__ABOUT THIS EXERCISE__. Repeat word for word the lines from the top of the records through the line containing "Click the chevron", and skip the pictures.

(Pixel coordinate grounding data)

▼▼▼

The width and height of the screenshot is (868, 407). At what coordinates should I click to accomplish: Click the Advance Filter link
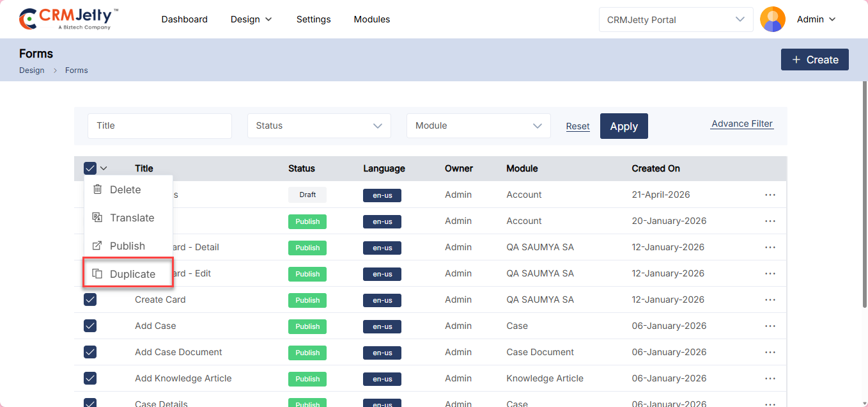click(x=741, y=124)
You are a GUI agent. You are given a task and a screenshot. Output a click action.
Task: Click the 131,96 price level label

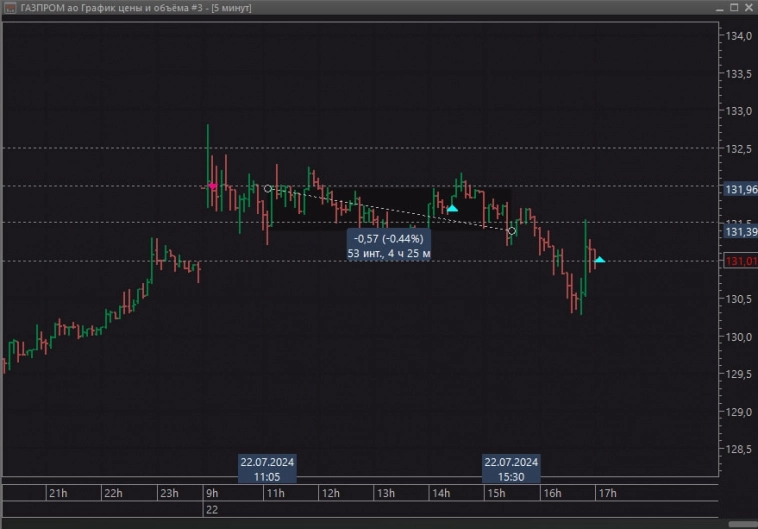coord(740,187)
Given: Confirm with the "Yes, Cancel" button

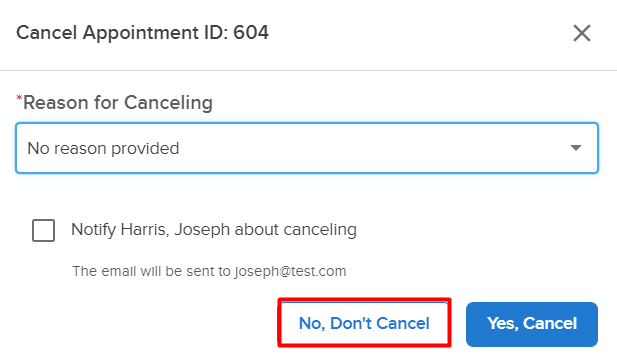Looking at the screenshot, I should click(532, 324).
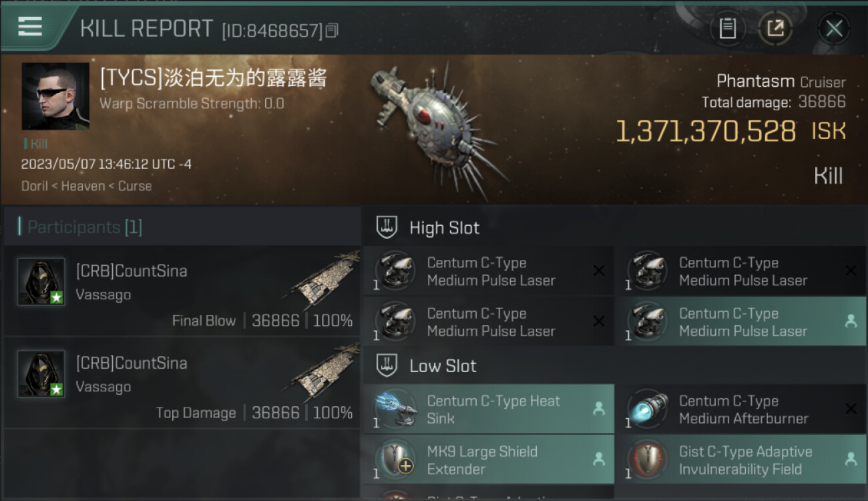Open the hamburger menu icon

click(x=30, y=26)
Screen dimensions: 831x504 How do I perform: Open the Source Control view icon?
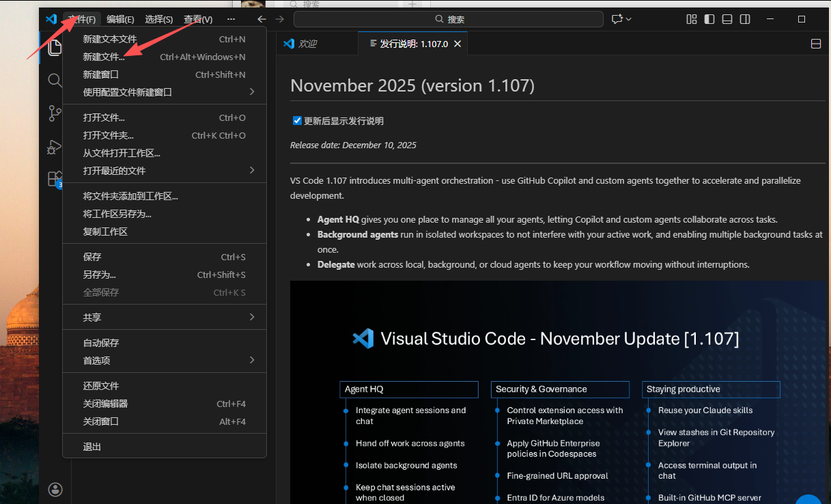point(55,113)
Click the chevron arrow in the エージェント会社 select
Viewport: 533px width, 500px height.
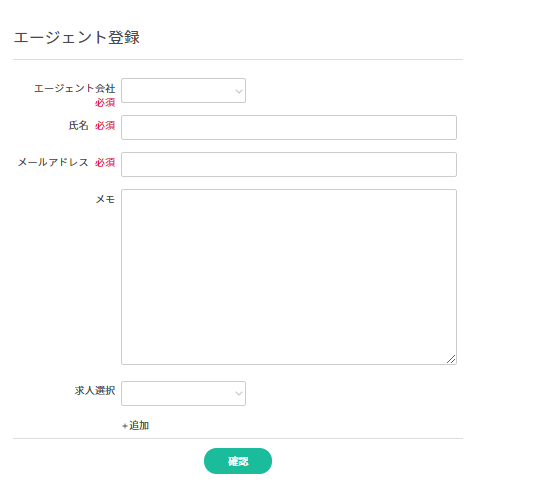click(239, 91)

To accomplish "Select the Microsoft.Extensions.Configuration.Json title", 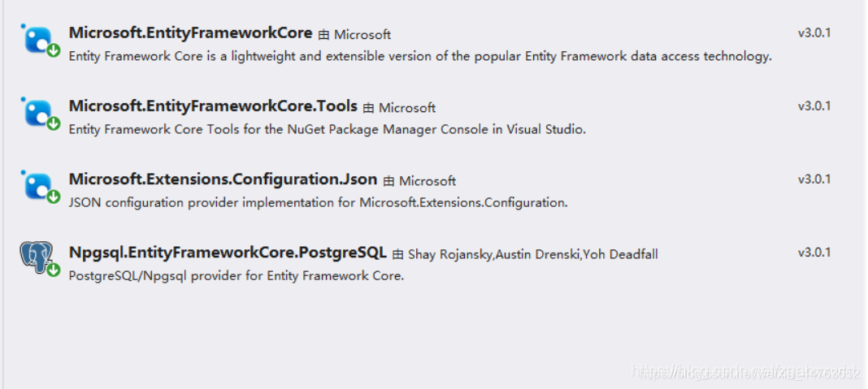I will pyautogui.click(x=223, y=179).
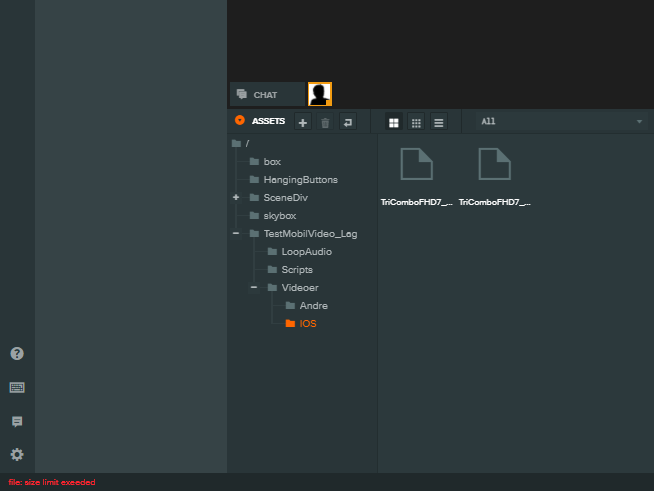
Task: Open the help question mark icon
Action: pos(17,353)
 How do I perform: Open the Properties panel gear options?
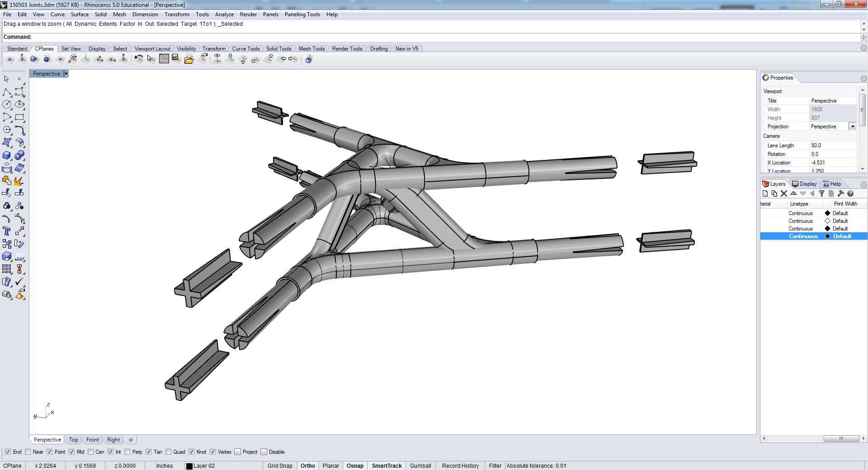(863, 78)
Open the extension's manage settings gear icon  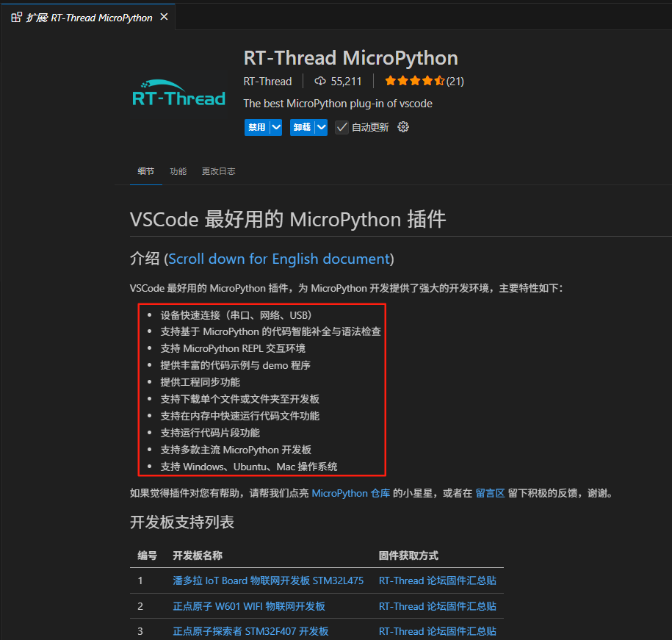click(x=402, y=126)
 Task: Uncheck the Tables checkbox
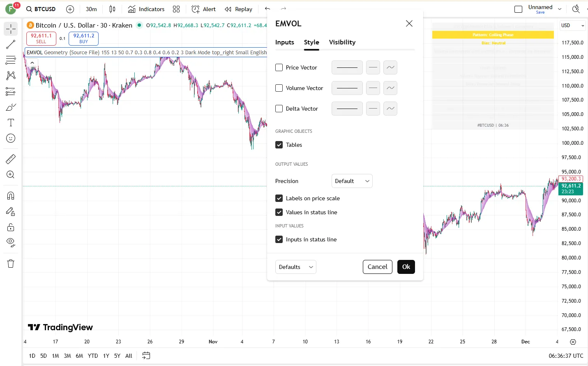pos(279,145)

▲▲▲

__TASK OUTPUT__.
The width and height of the screenshot is (868, 407). At what coordinates should I click to accomplish: Click the Advance Filter link
click(x=741, y=124)
You are a GUI agent. You are given a task and a screenshot. Output a click action.
Task: Click the 131,96 price level label

coord(740,187)
Given: Confirm with the "Yes, Cancel" button

Looking at the screenshot, I should click(532, 324).
Open the hamburger menu icon

click(x=30, y=26)
Screen dimensions: 831x504 How do I perform: Open the Source Control view icon?
point(55,113)
Click the chevron arrow in the エージェント会社 select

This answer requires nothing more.